I wanted to thank you for posting this. It is a fantastic dive into a multidimensional topic that took me some time to figure out on my own.

I started shooting swaged and cast ammo with PCPs in the not too distant past. The areas that I shoot in the mountains are plagued with wind for at least 300 days of the year. I didn't have any understanding at the time of transonic drag or any of the coefficients / principles, so I figured the faster that I could shoot - the less time the projectile would have to hit my target, and I did not consider any of the consequences in doing so.

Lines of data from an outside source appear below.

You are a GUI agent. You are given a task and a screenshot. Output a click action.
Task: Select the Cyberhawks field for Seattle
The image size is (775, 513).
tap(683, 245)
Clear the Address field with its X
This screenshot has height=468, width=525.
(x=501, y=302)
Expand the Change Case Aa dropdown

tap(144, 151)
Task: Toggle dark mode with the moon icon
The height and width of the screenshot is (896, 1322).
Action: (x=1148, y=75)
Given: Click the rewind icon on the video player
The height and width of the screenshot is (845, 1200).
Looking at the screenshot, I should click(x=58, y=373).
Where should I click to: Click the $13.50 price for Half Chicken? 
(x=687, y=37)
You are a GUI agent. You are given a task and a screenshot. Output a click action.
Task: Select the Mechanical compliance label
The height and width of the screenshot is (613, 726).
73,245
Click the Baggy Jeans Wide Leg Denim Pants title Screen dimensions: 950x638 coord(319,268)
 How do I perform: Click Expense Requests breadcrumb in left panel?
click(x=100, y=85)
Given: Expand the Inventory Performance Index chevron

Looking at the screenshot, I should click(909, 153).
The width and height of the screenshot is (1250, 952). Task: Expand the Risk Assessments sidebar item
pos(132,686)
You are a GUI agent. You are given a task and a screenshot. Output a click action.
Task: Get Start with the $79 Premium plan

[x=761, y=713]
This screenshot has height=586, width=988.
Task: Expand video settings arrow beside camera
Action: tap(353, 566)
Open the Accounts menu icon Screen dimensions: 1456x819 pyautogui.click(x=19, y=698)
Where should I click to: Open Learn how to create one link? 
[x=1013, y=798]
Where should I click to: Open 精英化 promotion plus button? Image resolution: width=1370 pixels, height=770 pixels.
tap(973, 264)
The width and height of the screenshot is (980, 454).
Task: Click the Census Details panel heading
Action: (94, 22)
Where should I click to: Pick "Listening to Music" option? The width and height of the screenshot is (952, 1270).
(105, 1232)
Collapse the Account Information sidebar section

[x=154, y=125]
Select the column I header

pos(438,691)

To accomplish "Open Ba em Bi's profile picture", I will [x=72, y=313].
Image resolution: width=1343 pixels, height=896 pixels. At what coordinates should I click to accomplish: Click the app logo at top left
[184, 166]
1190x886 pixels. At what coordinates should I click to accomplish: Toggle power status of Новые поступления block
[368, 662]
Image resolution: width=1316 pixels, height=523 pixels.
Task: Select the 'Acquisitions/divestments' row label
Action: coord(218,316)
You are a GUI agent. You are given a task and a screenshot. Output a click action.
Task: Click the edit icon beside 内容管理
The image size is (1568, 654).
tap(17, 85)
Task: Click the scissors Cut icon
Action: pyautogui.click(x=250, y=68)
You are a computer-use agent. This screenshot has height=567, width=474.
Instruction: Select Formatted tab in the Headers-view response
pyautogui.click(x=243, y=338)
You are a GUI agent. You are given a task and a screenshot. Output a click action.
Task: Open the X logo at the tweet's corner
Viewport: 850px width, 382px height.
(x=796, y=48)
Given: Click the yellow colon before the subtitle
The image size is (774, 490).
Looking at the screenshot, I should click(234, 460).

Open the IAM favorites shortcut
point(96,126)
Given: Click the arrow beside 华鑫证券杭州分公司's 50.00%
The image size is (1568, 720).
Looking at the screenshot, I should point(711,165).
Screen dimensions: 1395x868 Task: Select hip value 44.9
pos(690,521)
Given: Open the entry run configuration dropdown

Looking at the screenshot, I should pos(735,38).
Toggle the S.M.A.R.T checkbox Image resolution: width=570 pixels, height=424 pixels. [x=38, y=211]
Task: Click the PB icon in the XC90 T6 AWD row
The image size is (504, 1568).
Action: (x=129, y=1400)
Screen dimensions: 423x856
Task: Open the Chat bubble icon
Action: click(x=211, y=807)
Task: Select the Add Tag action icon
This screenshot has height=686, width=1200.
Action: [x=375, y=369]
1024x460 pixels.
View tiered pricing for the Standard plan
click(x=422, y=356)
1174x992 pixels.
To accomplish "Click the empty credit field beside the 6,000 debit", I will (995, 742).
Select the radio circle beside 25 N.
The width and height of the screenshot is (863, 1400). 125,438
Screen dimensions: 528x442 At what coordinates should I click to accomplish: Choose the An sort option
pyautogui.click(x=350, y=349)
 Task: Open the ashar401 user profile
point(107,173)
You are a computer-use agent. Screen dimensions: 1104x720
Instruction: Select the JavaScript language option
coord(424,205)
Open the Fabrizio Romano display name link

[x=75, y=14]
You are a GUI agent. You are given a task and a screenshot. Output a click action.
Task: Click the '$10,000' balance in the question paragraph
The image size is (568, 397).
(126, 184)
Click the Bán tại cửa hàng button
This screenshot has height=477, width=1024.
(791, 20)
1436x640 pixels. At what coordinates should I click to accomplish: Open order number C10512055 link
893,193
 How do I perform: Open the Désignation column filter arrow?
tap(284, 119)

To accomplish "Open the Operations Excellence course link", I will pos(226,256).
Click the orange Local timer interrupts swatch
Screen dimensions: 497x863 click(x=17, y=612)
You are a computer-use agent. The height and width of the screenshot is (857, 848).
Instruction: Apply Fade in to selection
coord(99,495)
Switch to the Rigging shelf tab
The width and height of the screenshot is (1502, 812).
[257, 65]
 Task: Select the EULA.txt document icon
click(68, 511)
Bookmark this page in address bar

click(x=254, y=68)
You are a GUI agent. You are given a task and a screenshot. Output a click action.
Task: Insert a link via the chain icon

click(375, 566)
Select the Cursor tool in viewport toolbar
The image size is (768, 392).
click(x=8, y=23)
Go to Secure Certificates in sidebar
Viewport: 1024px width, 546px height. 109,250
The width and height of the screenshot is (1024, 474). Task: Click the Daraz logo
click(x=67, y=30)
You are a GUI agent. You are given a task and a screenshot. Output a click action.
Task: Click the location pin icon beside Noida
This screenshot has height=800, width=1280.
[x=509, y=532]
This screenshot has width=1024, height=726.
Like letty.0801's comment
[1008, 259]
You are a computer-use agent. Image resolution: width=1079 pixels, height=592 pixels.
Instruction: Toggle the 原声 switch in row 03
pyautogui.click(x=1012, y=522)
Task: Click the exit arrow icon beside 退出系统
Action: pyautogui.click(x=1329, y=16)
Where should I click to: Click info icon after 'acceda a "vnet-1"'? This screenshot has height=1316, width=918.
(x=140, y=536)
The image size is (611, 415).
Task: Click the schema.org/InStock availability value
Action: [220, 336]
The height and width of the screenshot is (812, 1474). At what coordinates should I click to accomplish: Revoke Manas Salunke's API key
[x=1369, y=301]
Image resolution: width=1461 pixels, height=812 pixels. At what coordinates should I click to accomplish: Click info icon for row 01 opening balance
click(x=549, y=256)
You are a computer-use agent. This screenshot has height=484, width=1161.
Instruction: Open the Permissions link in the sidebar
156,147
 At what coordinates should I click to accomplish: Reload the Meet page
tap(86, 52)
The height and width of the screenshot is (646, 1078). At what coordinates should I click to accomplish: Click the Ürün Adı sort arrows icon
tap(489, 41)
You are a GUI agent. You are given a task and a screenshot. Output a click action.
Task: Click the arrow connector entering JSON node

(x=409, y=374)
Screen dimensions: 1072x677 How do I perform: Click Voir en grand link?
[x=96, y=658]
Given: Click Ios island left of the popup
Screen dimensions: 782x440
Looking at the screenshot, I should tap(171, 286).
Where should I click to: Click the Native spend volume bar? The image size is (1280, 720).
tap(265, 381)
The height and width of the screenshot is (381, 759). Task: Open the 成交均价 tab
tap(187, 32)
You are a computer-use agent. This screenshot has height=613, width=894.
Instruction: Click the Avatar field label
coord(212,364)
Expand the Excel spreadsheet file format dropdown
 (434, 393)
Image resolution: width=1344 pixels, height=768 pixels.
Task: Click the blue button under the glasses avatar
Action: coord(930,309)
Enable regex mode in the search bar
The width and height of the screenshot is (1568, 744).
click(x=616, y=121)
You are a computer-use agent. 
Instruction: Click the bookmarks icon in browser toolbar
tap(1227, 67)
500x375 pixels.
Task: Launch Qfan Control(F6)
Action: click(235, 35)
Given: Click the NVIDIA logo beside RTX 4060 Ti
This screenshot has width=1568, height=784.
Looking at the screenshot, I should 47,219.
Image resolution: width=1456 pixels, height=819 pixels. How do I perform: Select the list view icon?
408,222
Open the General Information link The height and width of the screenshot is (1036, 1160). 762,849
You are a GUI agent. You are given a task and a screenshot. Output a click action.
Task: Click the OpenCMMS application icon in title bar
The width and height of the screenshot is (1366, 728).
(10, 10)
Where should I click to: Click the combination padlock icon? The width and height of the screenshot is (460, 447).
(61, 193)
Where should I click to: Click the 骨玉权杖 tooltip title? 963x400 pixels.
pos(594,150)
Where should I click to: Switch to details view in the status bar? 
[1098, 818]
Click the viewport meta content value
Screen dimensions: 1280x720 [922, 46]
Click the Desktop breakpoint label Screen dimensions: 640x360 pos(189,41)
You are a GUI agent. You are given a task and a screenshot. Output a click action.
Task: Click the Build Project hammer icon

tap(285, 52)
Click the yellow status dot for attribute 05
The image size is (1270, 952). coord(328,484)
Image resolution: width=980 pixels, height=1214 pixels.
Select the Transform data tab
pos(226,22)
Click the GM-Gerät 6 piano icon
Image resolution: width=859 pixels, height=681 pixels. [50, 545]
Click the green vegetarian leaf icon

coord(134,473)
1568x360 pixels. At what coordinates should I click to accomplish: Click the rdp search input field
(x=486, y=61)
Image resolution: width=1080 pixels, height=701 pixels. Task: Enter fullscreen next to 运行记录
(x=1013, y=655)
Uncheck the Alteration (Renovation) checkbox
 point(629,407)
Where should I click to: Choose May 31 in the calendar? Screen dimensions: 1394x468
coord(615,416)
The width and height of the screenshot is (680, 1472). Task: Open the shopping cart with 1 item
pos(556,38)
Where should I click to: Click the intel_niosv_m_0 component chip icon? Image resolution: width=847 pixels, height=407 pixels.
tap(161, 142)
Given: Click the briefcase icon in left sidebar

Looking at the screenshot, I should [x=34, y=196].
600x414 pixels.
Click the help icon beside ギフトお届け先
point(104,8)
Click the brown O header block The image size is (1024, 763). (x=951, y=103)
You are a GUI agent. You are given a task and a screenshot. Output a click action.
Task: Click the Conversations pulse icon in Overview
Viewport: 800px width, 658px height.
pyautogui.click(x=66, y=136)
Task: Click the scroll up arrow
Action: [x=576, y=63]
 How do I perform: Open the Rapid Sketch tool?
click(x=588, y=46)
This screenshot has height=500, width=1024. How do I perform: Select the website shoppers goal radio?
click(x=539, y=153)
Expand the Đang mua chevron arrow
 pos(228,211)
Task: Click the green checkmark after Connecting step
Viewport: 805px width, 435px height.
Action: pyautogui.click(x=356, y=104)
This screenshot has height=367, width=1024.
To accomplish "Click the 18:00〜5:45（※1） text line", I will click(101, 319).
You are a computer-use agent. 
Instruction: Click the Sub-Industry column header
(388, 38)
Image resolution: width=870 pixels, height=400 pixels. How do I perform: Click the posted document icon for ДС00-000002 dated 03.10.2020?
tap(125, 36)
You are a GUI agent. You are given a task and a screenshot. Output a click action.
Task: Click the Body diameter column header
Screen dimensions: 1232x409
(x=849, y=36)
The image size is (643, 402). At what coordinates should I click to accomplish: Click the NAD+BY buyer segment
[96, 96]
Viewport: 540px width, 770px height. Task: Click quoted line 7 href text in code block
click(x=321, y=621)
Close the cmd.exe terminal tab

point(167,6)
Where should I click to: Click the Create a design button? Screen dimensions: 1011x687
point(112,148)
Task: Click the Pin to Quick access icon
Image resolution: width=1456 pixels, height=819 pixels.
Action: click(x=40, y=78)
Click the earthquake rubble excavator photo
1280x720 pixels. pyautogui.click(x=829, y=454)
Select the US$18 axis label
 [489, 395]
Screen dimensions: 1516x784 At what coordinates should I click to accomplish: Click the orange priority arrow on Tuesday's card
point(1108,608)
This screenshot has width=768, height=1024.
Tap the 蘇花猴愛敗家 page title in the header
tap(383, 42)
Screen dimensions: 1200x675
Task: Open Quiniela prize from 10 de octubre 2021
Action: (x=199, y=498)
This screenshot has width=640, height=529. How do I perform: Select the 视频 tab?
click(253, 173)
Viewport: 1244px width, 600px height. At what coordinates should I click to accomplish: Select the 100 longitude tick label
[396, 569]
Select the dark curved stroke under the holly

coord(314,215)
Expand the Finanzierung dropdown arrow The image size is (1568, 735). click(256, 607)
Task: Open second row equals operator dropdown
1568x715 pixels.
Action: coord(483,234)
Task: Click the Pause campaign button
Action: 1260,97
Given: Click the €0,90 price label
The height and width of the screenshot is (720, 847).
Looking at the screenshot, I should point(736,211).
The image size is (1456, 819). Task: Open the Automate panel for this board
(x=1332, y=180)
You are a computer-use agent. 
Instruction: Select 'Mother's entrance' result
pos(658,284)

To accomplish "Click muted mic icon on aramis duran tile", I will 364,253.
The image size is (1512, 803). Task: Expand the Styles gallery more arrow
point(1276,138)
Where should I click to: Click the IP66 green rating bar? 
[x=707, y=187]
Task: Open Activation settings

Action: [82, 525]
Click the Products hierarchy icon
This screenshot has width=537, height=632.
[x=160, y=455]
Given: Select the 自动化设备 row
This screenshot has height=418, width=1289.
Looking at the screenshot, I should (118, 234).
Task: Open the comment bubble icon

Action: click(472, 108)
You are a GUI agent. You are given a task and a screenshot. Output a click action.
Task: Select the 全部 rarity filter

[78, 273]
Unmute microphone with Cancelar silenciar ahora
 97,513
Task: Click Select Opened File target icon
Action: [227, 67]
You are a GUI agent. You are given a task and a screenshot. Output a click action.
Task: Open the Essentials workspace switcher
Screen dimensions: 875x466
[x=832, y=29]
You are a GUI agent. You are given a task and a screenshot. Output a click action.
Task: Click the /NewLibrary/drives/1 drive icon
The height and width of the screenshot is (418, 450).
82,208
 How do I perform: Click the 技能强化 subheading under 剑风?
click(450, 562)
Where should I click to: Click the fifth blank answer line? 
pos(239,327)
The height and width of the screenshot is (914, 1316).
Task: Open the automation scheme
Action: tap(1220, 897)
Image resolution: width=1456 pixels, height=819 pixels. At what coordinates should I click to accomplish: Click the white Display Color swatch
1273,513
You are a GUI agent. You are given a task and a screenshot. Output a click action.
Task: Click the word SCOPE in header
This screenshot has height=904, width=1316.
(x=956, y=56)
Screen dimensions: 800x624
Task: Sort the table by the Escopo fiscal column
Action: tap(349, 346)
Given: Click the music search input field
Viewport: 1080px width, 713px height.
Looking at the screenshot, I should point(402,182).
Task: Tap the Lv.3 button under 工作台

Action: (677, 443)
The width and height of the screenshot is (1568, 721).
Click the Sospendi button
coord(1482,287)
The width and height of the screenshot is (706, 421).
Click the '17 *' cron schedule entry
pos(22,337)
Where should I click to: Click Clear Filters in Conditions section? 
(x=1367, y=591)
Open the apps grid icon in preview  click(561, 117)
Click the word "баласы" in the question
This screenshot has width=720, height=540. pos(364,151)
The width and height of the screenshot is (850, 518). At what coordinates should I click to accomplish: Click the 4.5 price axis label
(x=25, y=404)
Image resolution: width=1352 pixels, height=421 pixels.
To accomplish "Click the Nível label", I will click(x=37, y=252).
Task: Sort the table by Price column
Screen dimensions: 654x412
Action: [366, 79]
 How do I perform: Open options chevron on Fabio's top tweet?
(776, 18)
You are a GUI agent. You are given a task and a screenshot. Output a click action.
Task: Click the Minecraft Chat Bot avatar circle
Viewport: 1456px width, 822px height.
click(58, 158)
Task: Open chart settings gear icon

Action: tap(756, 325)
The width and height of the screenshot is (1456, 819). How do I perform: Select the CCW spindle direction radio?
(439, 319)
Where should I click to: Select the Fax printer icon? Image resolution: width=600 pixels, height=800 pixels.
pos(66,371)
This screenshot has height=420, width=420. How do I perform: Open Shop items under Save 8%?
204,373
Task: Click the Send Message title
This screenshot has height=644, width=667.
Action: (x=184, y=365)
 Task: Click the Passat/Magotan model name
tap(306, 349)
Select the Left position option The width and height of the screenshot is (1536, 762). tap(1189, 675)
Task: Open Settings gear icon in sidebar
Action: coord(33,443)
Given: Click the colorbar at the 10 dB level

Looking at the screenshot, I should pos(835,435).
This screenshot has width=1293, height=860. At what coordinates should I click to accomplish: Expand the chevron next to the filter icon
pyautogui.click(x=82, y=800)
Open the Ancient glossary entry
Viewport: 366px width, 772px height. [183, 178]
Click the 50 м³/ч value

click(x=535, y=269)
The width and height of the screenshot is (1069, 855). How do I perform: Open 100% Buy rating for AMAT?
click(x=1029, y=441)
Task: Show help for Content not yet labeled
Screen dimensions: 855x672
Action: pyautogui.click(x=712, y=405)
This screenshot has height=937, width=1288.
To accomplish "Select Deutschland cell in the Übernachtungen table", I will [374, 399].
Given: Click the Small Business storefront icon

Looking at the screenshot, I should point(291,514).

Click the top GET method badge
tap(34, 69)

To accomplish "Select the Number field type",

With that said, I shoot small bore and I don't really shoot anything greater than .30 right now. The thing that is really beginning to interest me as I shoot different types of ammo with different calibers is that BC values do not necessarily translate to some level of guaranteed accuracy. What I'm finding is that for example, shooting at 100y - a .22 slug with a BC of 0.12 can be far less accurate than a .30 slug with a BC of .07, with high degree of consistency. The same .22 slug can be hole in hole in calm winds, yet as soon as there is a wind component of any relevance - the accuracy takes a big dive.

The BC values are somewhat two dimensional. As you say, each projectile seems to have some sweet spot where they're most accurate - and my experience has been that those speeds can be extremely delicate and fragile. Take for example, once again the .30's with the 0.07 BC, shooting lights out at 940fps in calm winds - produce numerous fliers in winds of 15mph or more.. yet, extremely accurate between 890-910fps in 25-30mph winds!

I think the effects of drag in the wind are tremendously exaggerated upon a projectile such as this .30, when it is being shot right on the edge of its max (calm wind) velocity. I really haven't been able to pin down what the "ideal" shape and weight would work best for accuracy in the wind with a small bore PCP (in the goal of achieving long range accuracy). I'm beginning to think that mass is extraordinarily relative for conquering wind, but again based off of my testing thus far, even this theory doesn't seem show that scale is linear.

Ultimately, I'm beginning to think the mass / sectional density has to be over some min-bar in order to shoot well in the wind. .30 cal has been very promising, I have only shot as heavy as 50gr though. I have not had any luck shooting .25 in the wind over 870fps, and that was with my RAW HMX (LW poly). That caliber to me just seems inefficient for long range accuracy in my world.